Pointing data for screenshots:
·····

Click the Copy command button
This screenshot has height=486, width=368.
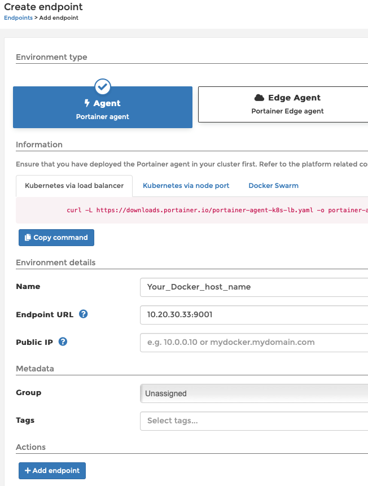pos(56,237)
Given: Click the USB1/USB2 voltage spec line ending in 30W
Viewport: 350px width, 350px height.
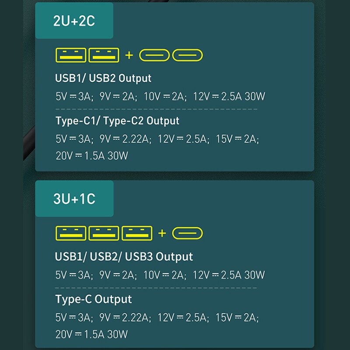Looking at the screenshot, I should point(160,97).
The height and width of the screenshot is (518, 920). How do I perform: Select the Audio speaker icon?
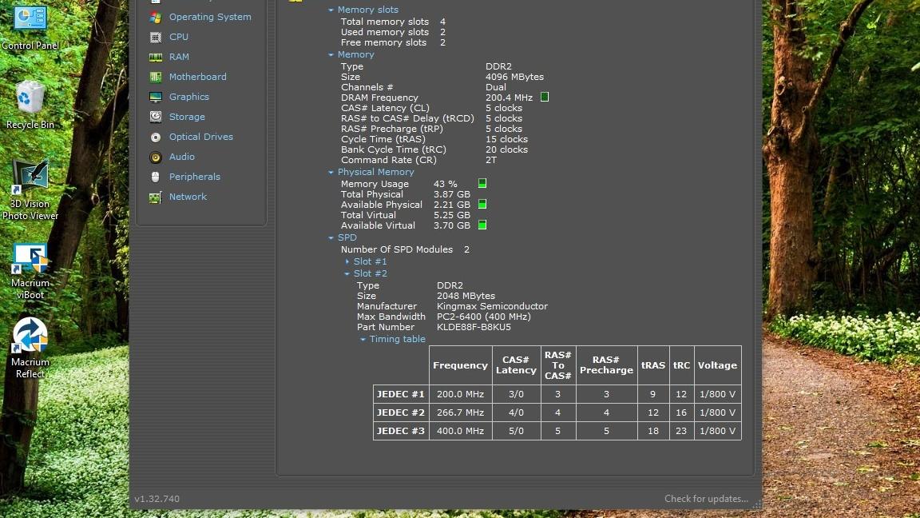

·····

**WORK TO BE COMPLETED**
Copy every line of the listing above word for word, omitting the pictures.

**FINISHED EXERCISE**
Click the Copy command button
This screenshot has height=486, width=368.
pos(56,237)
Given: Click the USB1/USB2 voltage spec line ending in 30W
Viewport: 350px width, 350px height.
Looking at the screenshot, I should point(160,97).
The height and width of the screenshot is (518, 920). How do I perform: Select the Audio speaker icon?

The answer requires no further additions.